The logs above shows that the lima-guestagent.service has been restarted (🤔 not sure the reason). This leads to the missing connection from the host:

WARN[0110] [hostagent] connection to the guest agent was closed unexpectedly

Missing connection leads to ga.sock deleting.

I tried to comment ga.sock deleting, and it appears to be a fix.

diff ```diff diff --git a/pkg/hostagent/hostagent.go b/pkg/hostagent/hostagent.go index 92c5073..ee4c9a3 100644 --- a/pkg/hostagent/hostagent.go +++ b/pkg/hostagent/hostagent.go @@ -605,7 +605,7 @@ func (a *HostAgent) watchGuestAgentEvents(ctx context.Context) { } } } else { - logrus.WithError(err).Warn("connection to the guest agent was closed unexpectedly", err) + logrus.WithError(err).Warn("connection to the guest agent was closed unexpectedly\n", err) } select { case <-ctx.Done(): @@ -728,13 +728,14 @@ func forwardSSH(ctx context.Context, sshConfig *ssh.SSHConfig, port int, local, } } else { logrus.Infof("Forwarding %q (guest) to %q (host)", remote, local) - if err := os.RemoveAll(local); err != nil { - logrus.WithError(err).Warnf("Failed to clean up %q (host) before setting up forwarding", local) - } - } - if err := os.MkdirAll(filepath.Dir(local), 0o750); err != nil { - return fmt.Errorf("can't create directory for local socket %q: %w", local, err) + logrus.Infof("Delete files %q (local)", local) + // if err := os.RemoveAll(local); err != nil { + // logrus.WithError(err).Warnf("Failed to clean up %q (host) before setting up forwarding", local) + // } } ```

hostagent reconnect and everything is working again.

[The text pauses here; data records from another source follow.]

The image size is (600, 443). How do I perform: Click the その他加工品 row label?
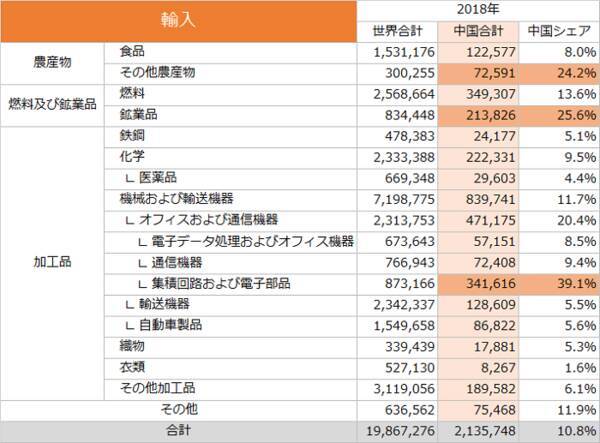pos(157,388)
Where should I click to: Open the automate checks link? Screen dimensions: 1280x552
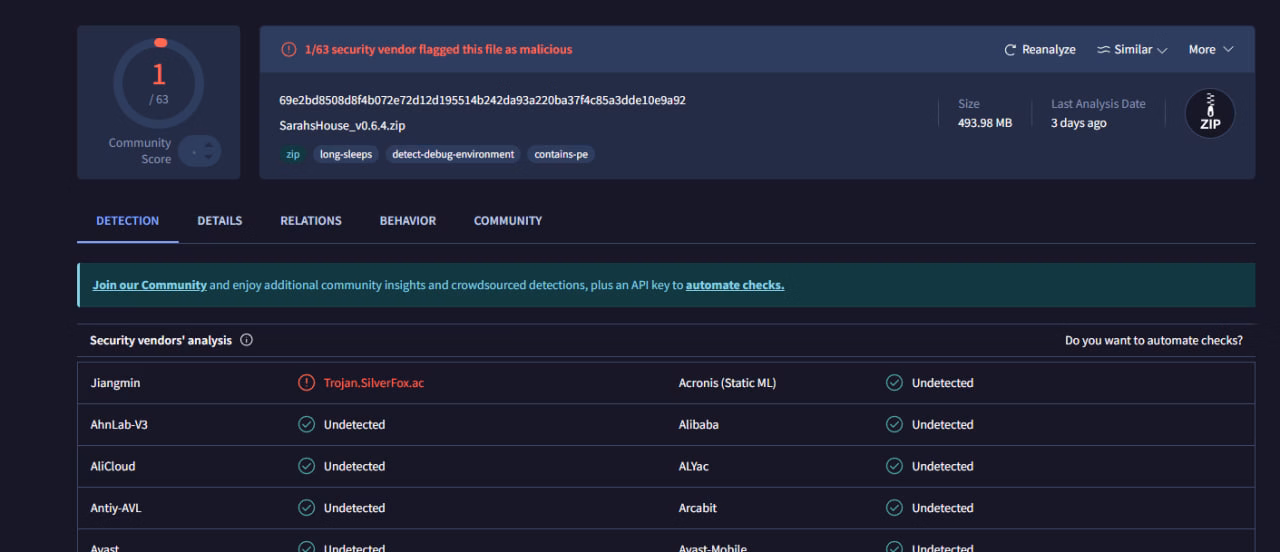734,285
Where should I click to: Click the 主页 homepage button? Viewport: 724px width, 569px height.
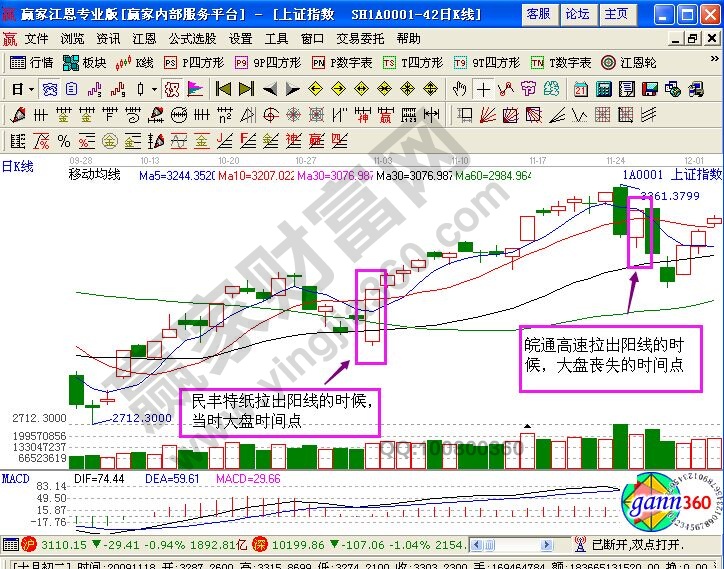tap(617, 14)
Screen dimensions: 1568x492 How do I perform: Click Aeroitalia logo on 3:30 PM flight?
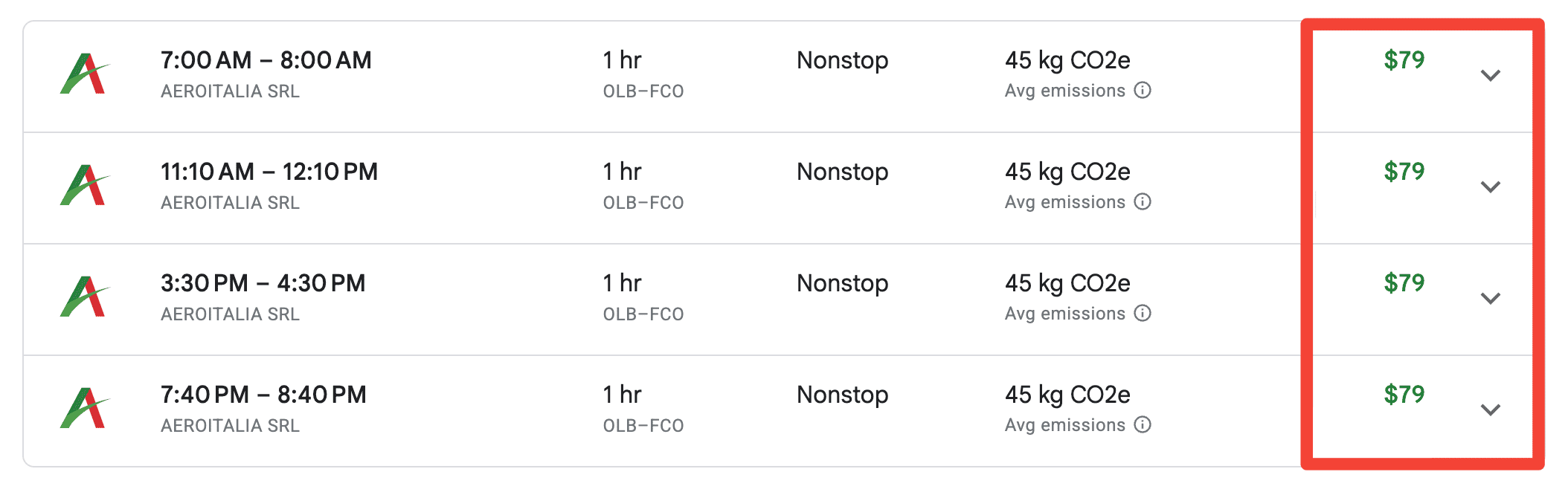pos(85,297)
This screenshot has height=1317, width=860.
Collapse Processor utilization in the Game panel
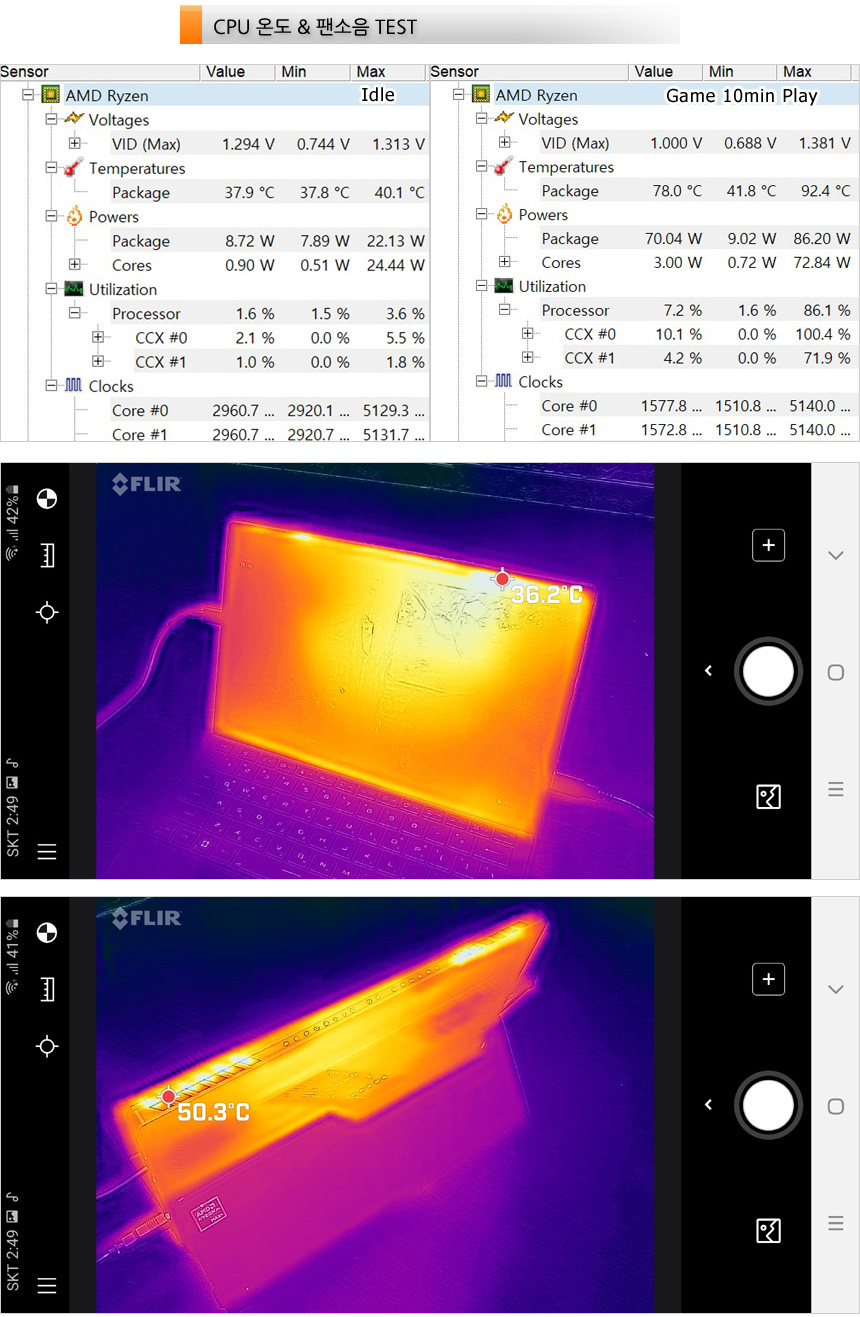click(505, 310)
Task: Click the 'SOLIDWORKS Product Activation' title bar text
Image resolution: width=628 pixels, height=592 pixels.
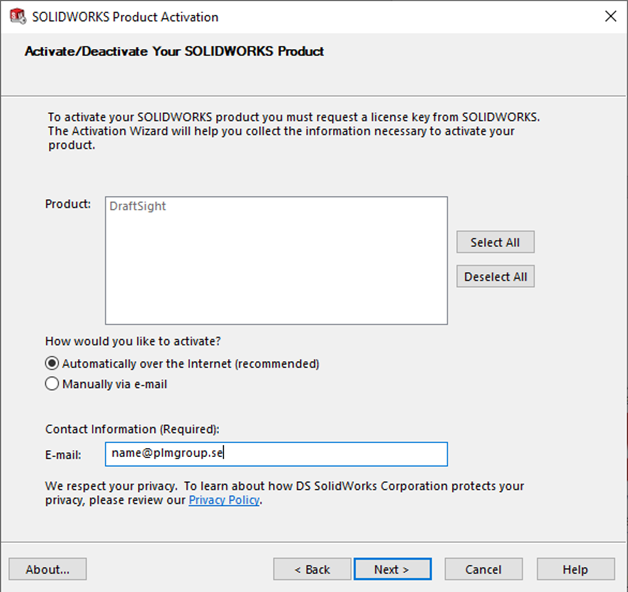Action: click(125, 17)
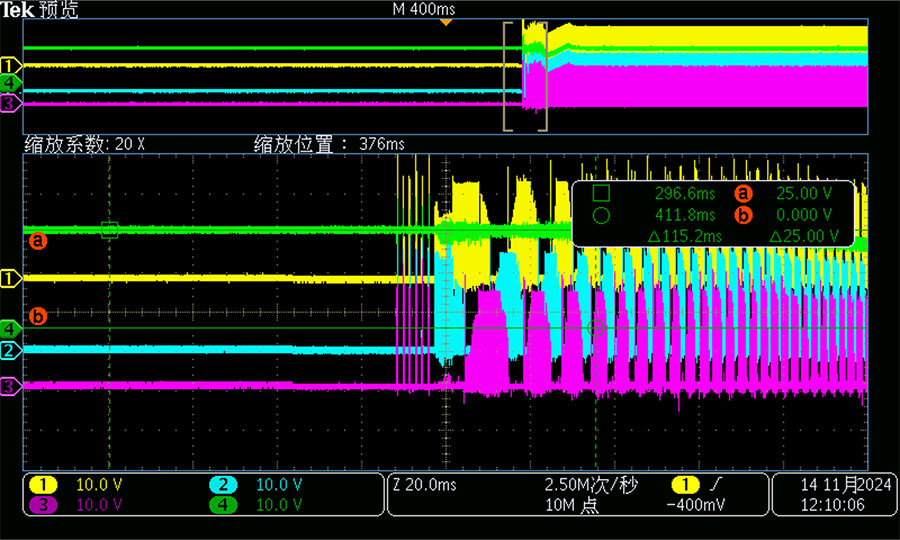This screenshot has width=900, height=540.
Task: Click the magenta channel 3 marker in zoomed view
Action: (x=10, y=385)
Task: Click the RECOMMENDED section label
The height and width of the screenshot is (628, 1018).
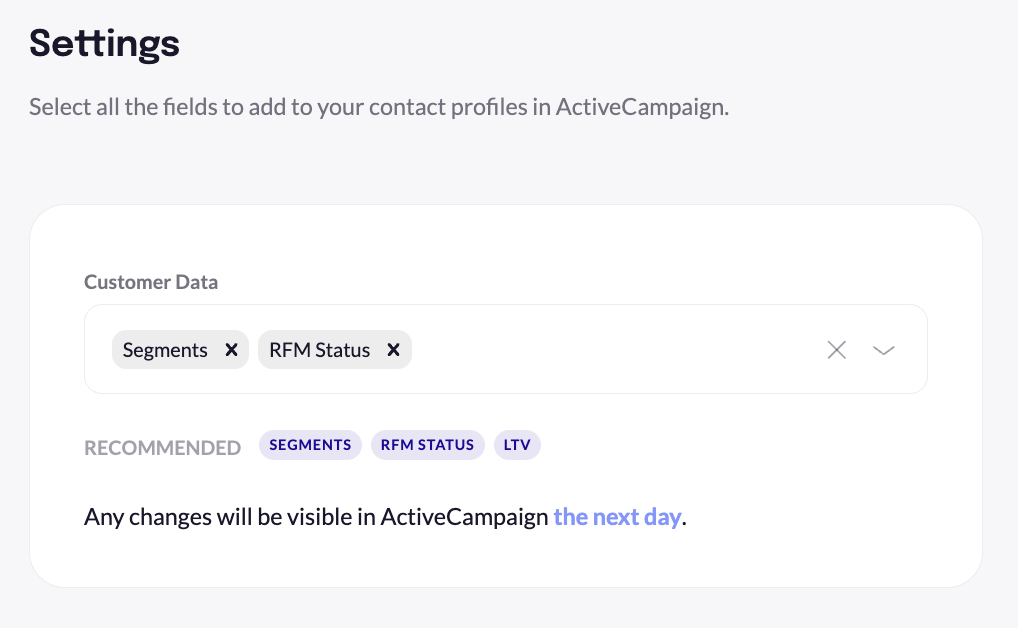Action: tap(162, 447)
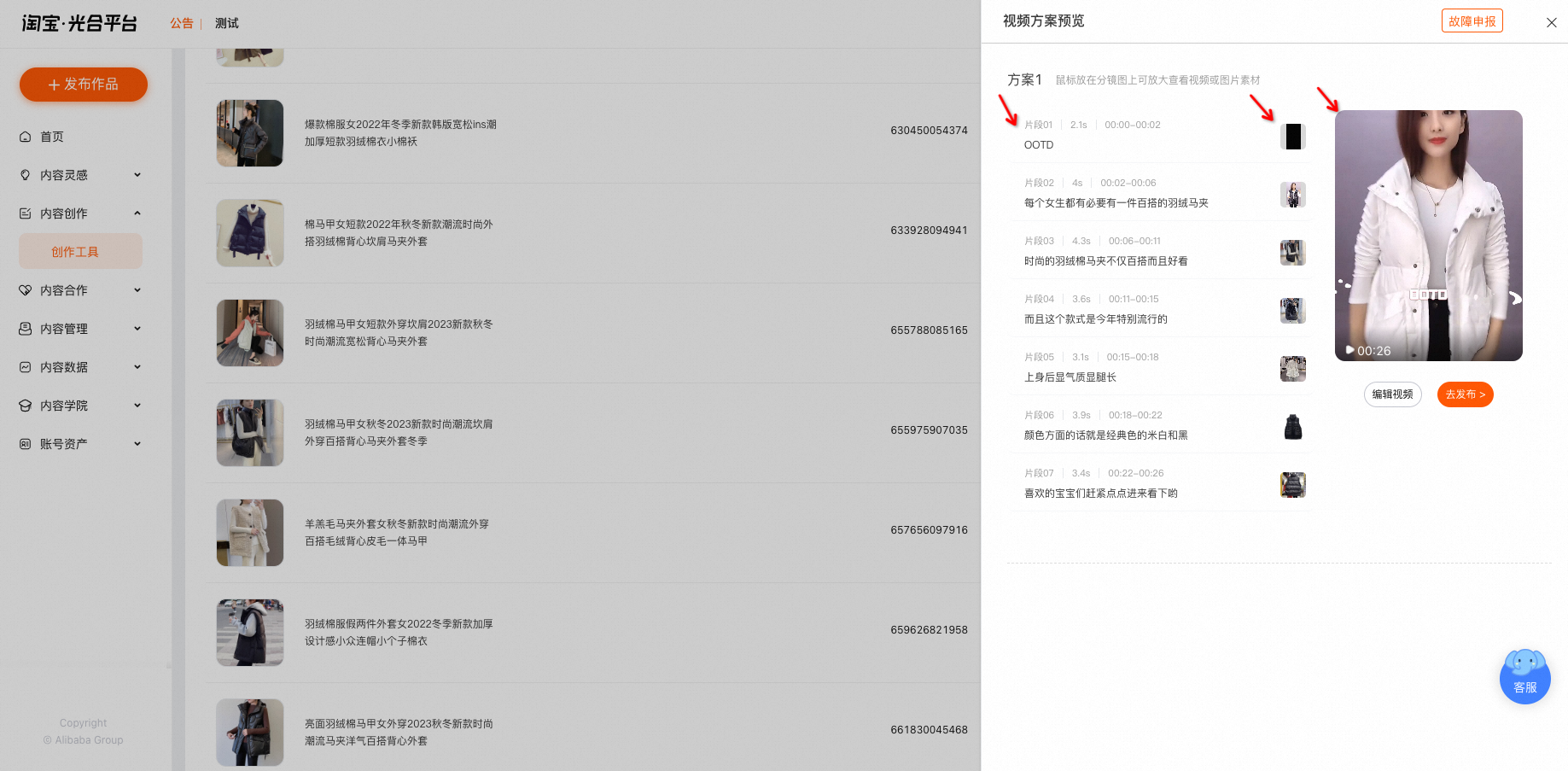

limactl start crio-tools ```sh ..... INFO[0106] [hostagent] Waiting for the guest agent to be running INFO[0106] [hostagent] Forwarding "/run/lima-guestagent.sock" (guest) to "/Users/user/.lima/cri-tools/ga.sock" (host) INFO[0106] [hostagent] Delete files "/Users/user/.lima/cri-tools/ga.sock" (local) WARN[0106] [hostagent] Failed to set up forward from "/run/lima-guestagent.sock" (guest) to "/Users/user/.lima/cri-tools/ga.sock" (host) WARN[0106] [hostagent] connection to the guest agent was closed unexpectedly dial unix /Users/user/.lima/cri-tools/ga.sock: connect: no such file or directory INFO[0116] [hostagent] Forwarding "/run/lima-guestagent.sock" (guest) to "/Users/user/.lima/cri-tools/ga.sock" (host) INFO[0116] [hostagent] Delete files "/Users/user/.lima/cri-tools/ga.sock" (local) INFO[0116] [hostagent] Guest agent is running INFO[0116] [hostagent] Waiting for the final requirement 1 of 1: "boot scripts must have finished" INFO[0116] [hostagent] Not forwarding TCP [::]:22 INFO[0116] [hostagent] Not forwarding TCP 127.0.0.53:53 INFO[0116] [hostagent] Forwarding TCP from 127.0.0.1:44569 to 127.0.0.1:44569 INFO[0116] [hostagent] Not forwarding TCP 0.0.0.0:22 INFO[0116] [hostagent] The final requirement 1 of 1 is satisfied INFO[0116] READY. Run `limactl shell cri-tools` to open the shell. ```

I see two options here (the second one is better, I guess, but I can't find the reason):

  1. In case of missing connection to the guestagent trying to reconnect and don't delete ga.sock
  2. Find a reason why lima-guestagent.service is failing.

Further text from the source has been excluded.